Despite the budget cuts that have hit school districts across the nation over the past two years, recent numbers released for 2008 show that education was surprisingly healthy in the financial realm prior to the economic slowdown.
A recent analysis of U.S. Census Data by Bloomberg showed that public schools systems spent more on education per student during this year than in the previous 16 years of education spending. An article in Bloomberg Businessweek recently reported that the average spending per student across the country was $10, 259, with some districts spending more and others spending much less.
What the Numbers Show
The Bloomberg report was calculated for the 2007-2008 school year, and it included all 50 states. To get an accurate picture of education spending over the last two decades, numbers were adjusted for inflation. The results showed that this particular academic year boasted the biggest spending increase since at least 1992, which was the earliest year that this type of data was available.
In a report on the Georgia Education News blog, Lisa Blumerman, chief of the Governments Division at the U.S. Census Bureau said, "This report on public school spending shows us how taxpayer money is being spent on education. Public education is the single largest category of all state and local government expenditures. These data provide a detailed picture of how available resources are spent within the public education system."
School funding comes from a variety of local, state and federal sources. In 2008, public school systems received $582.1 billion in funding. Of this amount, 48.3% came from state governments, 43.7% from local sources and 8.1% from federal sources. Spending during that year increased about 6%, with more than half of that money allocated toward instruction and another large portion spent on transportation and school maintenance costs.
Who Spends the Most?
Which state spent the most per student during the 2007-2008 school year? According to the numbers by the U.S. Census Bureau, New York led the pack with a hefty $17,173 spent per student that academic year. New York was followed closely by New Jersey ($16,491), Alaska ($14,630) and District of Columbia ($14,594). The states that spent the least on public education per student include Utah ($5,765), Idaho ($6,931) and Arizona ($7,608).

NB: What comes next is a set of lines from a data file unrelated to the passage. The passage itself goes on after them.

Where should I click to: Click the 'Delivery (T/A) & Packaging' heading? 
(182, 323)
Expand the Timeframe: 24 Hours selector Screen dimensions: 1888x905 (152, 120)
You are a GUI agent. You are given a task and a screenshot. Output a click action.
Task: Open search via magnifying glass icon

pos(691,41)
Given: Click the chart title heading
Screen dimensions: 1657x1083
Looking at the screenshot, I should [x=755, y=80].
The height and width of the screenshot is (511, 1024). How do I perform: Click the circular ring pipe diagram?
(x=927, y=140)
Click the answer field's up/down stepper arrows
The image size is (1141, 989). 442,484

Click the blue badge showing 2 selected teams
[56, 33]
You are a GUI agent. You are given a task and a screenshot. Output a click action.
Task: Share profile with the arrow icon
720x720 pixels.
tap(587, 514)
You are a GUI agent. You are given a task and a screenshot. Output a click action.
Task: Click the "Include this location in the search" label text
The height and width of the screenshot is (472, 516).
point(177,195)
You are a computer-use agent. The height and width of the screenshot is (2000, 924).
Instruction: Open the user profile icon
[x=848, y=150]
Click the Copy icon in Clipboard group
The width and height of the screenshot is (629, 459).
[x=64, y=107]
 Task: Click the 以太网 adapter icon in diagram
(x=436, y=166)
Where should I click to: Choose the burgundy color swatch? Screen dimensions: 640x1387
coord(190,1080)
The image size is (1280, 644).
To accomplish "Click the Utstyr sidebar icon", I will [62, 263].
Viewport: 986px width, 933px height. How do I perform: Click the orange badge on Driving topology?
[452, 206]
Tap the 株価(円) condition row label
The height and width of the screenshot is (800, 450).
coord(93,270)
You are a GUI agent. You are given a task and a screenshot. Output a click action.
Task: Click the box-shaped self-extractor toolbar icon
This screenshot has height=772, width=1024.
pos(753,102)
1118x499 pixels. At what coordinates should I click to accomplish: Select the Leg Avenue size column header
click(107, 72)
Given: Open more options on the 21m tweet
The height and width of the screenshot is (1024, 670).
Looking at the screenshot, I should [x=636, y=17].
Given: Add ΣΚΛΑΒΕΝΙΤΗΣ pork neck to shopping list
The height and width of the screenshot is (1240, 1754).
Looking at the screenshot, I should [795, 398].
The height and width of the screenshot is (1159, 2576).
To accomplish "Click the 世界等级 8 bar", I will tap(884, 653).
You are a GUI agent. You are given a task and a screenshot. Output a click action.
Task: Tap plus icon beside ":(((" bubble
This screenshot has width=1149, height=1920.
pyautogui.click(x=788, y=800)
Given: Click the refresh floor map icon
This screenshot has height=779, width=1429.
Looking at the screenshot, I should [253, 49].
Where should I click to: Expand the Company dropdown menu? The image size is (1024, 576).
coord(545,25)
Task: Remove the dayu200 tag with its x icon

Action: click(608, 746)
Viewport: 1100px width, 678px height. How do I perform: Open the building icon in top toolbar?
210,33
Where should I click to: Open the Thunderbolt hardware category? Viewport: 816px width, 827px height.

Despite the large amount that New York spends on its public school system, the numbers do not appear to correlate with higher academic success, according to a report from WKTV in Utica, New York. This article states that New York students fall below the national average in graduation rates, with 83% of high school students graduating in this state. The number is one percentage lower than the national average and seven percent lower than Utah, a state that spends much less per student on education.
While New York spends more per student than any other state, those numbers do not reflect a consistent spending rate across the state. Executive Director of the New York State School Board Association, Tim Kremer, told WKTV, "Expenditures, per pupil, paid downstate are far higher than those paid upstate. It is the downstate numbers that are driving the figures that make us number one."
Factors Affecting School Spending
While these census figures are compelling, they merely represent a snapshot of the current state of education today. The recent economic downturn has no doubt affected the per student spending in states across the country, and today's numbers may reflect a much different picture than what is painted during the 2007-2008 academic year. Jack Jennings, president on the Center for Education Policy, told Bloomberg Businessweek that state spending per student is affected by the following factors:
- Economic activity
- Current tax rates
- Cost of labor and materials
Jennings adds that higher spending levels can mean better facilities and higher-paid, quality teachers, but only if school administrators and instructors are held accountable for their spending choices.
"School quality isn't just about money, but money certainly helps," Jennings said.
The data used for this report was a result of the census of all 15,569 public school districts. Because the data was all inclusive, the study was not subject to sampling errors. The report also included information on breakdowns on funding sources for each state, instructional salaries and the impact property taxes had on school spending in each area. The numbers listed will not accurately reflect current spending patterns, but a report from the Center on Education Policy is due out soon to reflect the decline in funding over 2009 and 2010. To find out how your state stacked up in the public school spending roster, peruse the data available at the U.S. Census Bureau’s website.